"It's all about being country-music artists," Maguire told Entertainment Weekly. "And [country radio not playing our music] is proving that it is about country music." Maguire told Sawyer of their colleagues in country music, "I was surprised at how many would come forward but didn't want to come forward publicly." Among the things reported in the Entertainment Weekly cover story was the fact that Vince Gill has had his patriotism questioned for saying it was time to lay off the Dixie Chicks. EW also reported that Toby Keith projects a doctored image of Maines with Saddam Hussein during his stage show, and that Travis Tritt, that mullet that passes for a man, has called the band "cowardly."
On March 20, RCA Nashville publicity sent out an e-mail headed "Sara Evans Voices Her Views in Glamour Magazine," in which the country singer is quoted as saying, "I trust [President Bush] to do whatever is necessary to protect our nation from al-Qaeda, Saddam Hussein and other terrorists. It's disheartening to me to hear negativity about our President during this highly critical time -- and it is especially disheartening to hear comments made outside the United States. Republican or Democrat, we have an immediate duty as Americans to rally around our President and troops." Wonder who she was talking about?
For all the talk about how the Dixie Chicks have destroyed their career, people haven't pointed out (or pointed out tangentially, as Sawyer did) that "Home" is still No. 3 on the country charts and selling about 33,000 copies a week, and that most of the shows on their upcoming tour have sold out. It makes no business sense for country radio to ban the band, but I think that the boycott was just the excuse that country radio was looking for to stick it back to the Dixie Chicks. The trio had already challenged the format with "Long Time Gone," the first single from "Home." One of the verses went "We listen to the radio to hear what's cookin'/ But the music ain't got no soul/ Now they sound tired but they don't sound haggard/ They got money but they don't have cash/ They got Junior but they don't have Hank."
Since the Chicks were the biggest stars in country, country radio had no choice but to play a single that slammed most of the music it played as prefab and anonymous. "Country music doesn't need the Dixie Chicks," said one caller to a radio show heard on "Primetime." But since the band has proved a huge crossover success, and did it with an album more "country" than their previous two, country music may find that it needs the Chicks more than they need it.
Given their huge success -- which shows no signs of dissipating -- you have to be a special kind of ass to claim, as some have done, that all this has been a bid for publicity. The biggest stars in country music didn't need publicity, especially coming off an album that debuted at No. 1 on the pop charts and stayed there for weeks. You would have to be very cynical or very stupid to believe that anyone would choose the kind of publicity that would bring them death threats.

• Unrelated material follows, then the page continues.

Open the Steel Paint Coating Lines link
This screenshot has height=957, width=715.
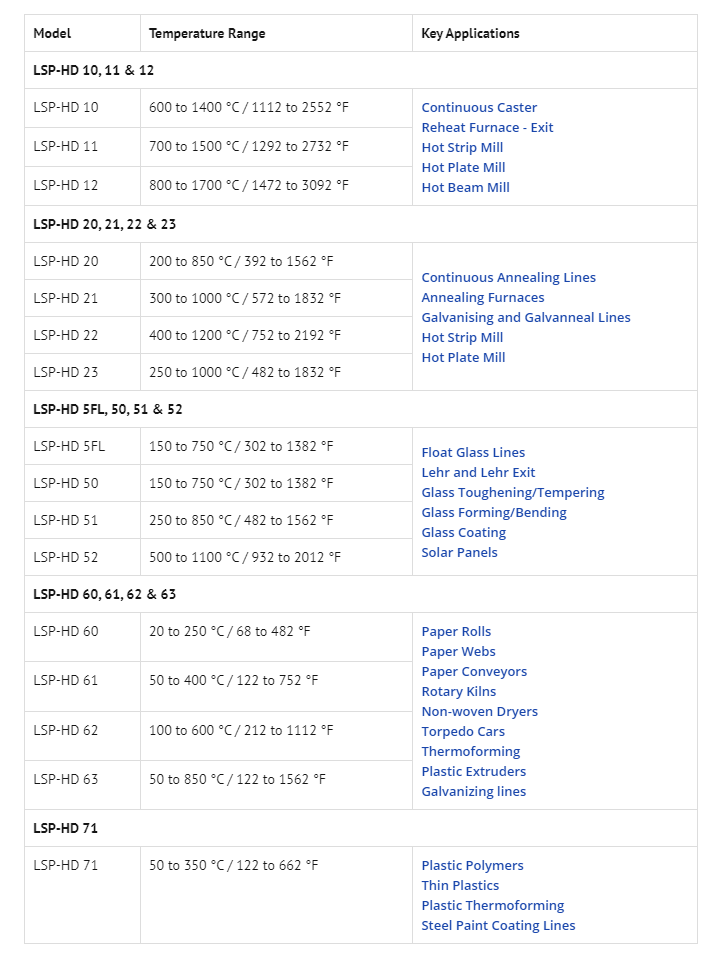498,926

Still, it seems to me that the Dixie Chicks are operating now less in the realm of country music than they are in the realm of punk, which, in his book "Ranters & Crowd Pleasers," Greil Marcus called "infinitely more than a musical style, period ... an event in a cultural time [that was] an earthquake ... throwing all sorts of once-hidden phenomena into stark relief." The Entertainment Weekly cover, another example of how the band has refused to affect the demure pose that would prove they are backing down, appropriates the tactic used initially by the Riot Grrrl bands, who appeared onstage with words like "Bitch" and "Slut" scrawled on their midriffs. Again, it is impossible to divorce the courage of the Dixie Chicks' stance from the place they occupy in mainstream pop.
I don't mean to lessen the determination to find their own voice that characterized riot-grrrl bands like Bikini Kill, and Heavens to Betsy, Excuse 17, and that still characterizes Sleater-Kinney. But the fringe offers a safer place for people to pursue that voice. As the Dixie Chicks have seen, there is more at stake for mainstream performers who decide not to play by the rules. Implicitly, they call everything around them into question. And so it seems a harbinger when you go back and listen to "Home" and hear Natalie Maines sing "You don't like the sound of the truth/ Coming from my mouth ... I don't think that I'm afraid anymore to say that I would rather die trying," or see the roadside sign on the back of the CD booklet "We Are Changing the Way We Do Business."
But it's not just the terms of their own success, or even the terms of pop music, in which the Dixie Chicks are causing tremors. It's the very terms in which public discourse is conducted -- or not conducted -- in America at the moment. "The people who are calling for a boycott are also exercising their right to free speech," some are bound to write to me. Of course they are. But I question anyone's dedication to free speech when they express it by trying to shut down other voices -- not by engaging them or debating them or making a case why they're wrong, but just trying to shut them down. "In wartime only the clandestine press can be truly free," Marcus wrote in an earlier essay about punk. For all the willingness of the mainstream press to roll over and frolic at the feet of the Bush administration, for all the ways in which Bush and Ashcroft are using the Constitution as a piece of toilet paper, I do not believe that a fascist takeover is imminent in America. That is an excuse to shy away from the work that needs to be done to defeat Bush and restore the civil liberties he has trashed.
What I do believe is that for all the fear in the air, fear of the terror without and the repression within, there is also open to us at this moment the chance of exhilaration. Freedom may never seem so alluring as when it is most threatened, when the Republic reaches a moment where, as Norman Mailer wrote in 1968, it can bring forth "the most fearsome totalitarianism the world has ever known ... or a babe of a new world brave and tender, artful and wild." There's exhilaration in any moment when the country has the choice of living up to either the best or the worst version of itself. I'm grateful to the Dixie Chicks for reminding us of that exhilaration, for carrying on, aware of the social limits that have been placed on doubt and dissent, and still insisting that questioning and digging for facts are the mark of patriotism.
That was the freedom offered by the civil rights movement, and it's one of those voices I hear now, the voice of Fannie Lou Hamer, delegate of the Mississippi Freedom Democratic Party, addressing a committee at the 1964 Democratic Convention in Atlantic City, N.J., to challenge the seating of the state delegation elected under the system that prohibited many blacks from voting. "Is this America?" Hamer asked. "The land of the free and the home of the brave? Where we have to sleep with our telephones off the hook, because our lives be threatened daily?"
The comparison only goes so far. As rich pop stars, the Dixie Chicks have security options open to them that were not open to Hamer and the other people working for voters rights in Mississippi. But when people fantasize about strapping Natalie Maines to a missile headed for Baghdad, when a state legislator suggests that anyone who thinks about going to a Dixie Chicks' concert better be "ready to run" (from what -- a lynch mob?), when it's held that you cannot question a war and still desire the safety of the troops, when you're told that it's OK to question policy but not the president, Hamer's question remains. Is this America? The thrill, and maybe the sorrow, of the months to come will be finding out.